A hash function primer I: SHA-1

Today I am starting a new series on hash algorithms, beginning with SHA-1. The goal is to review the algorithm and watch a data example being digested. It can be used as a reference and to test your own implementations for correctness.

So what is a hash function? Well, a hash function maps data of arbitrary length onto a data space of fixed length. For example, mapping every string of characters to its first character. That means “Dolan” is mapped to “D”, “Elmu Fadd” to “E”, “bogs” to “b” etc. This example, apart from being very unimaginative, has the problem that one can easily find two inputs that will produce the same hash, e.g. “Dolan” and “Daisu”. This peculiar property is known as a hash collision and is extremely undesirable when it comes to cryptographic applications, like signatures and authentication.

A lot of better suggestions for hash function have been proposed over the last decades. Among those is SHA-1, which has still a lot of relevance today. Although a theoretical collision attack is known since 2011, there is no published collision available. Instead of repeating all the trivia about SHA-1 I will skip right to the algorithm itself.
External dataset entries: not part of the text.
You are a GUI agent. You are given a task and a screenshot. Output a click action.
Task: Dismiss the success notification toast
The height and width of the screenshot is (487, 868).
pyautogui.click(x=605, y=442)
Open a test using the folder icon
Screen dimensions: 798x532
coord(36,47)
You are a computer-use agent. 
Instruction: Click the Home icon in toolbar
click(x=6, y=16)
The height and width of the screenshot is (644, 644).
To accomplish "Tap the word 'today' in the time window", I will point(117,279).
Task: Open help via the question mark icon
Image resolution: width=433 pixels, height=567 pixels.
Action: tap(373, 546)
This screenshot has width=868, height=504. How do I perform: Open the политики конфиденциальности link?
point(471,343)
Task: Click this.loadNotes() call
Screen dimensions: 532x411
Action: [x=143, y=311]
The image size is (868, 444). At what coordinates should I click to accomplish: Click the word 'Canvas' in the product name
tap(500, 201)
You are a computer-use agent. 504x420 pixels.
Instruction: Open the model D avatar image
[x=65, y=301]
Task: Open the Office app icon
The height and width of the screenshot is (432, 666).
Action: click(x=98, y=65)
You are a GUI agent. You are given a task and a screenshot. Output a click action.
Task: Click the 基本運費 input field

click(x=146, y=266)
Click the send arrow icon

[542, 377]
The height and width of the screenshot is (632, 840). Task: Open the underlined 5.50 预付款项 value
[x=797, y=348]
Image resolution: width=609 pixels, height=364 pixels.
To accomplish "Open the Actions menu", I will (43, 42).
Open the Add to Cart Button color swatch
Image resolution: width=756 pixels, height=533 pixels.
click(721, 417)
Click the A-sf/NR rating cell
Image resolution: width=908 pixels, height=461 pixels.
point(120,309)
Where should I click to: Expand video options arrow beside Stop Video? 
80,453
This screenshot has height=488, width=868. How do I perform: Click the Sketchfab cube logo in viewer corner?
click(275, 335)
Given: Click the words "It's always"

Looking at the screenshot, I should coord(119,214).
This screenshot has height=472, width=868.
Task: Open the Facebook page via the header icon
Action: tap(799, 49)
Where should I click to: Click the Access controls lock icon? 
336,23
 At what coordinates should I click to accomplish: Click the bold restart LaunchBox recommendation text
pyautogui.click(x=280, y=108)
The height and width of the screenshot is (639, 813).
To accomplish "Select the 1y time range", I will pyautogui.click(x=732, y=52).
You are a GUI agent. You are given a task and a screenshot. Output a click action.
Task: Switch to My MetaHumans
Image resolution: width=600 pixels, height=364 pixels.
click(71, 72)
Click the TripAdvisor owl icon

In the first step the input m (sometimes called the message) has to be padded such that the total length is a multiple of 64 bytes. It has to be padded by at least one bit and 8 bytes. If the message is already a multiple of 64 bytes to begin with, you need to append another 64 bytes. Let’s assume that m is a multiple of 8 bits long and that the number of bytes is l. That is usually the case. If (l+1)%64 is smaller than 56 then you need to append 65-((l+1)%64) bytes and otherwise 129-((l+1)%64) bytes.
Consider an example

m = "Teh nawt so kwik bronw bogs jumpz ovr teh lzy pruto with an caret."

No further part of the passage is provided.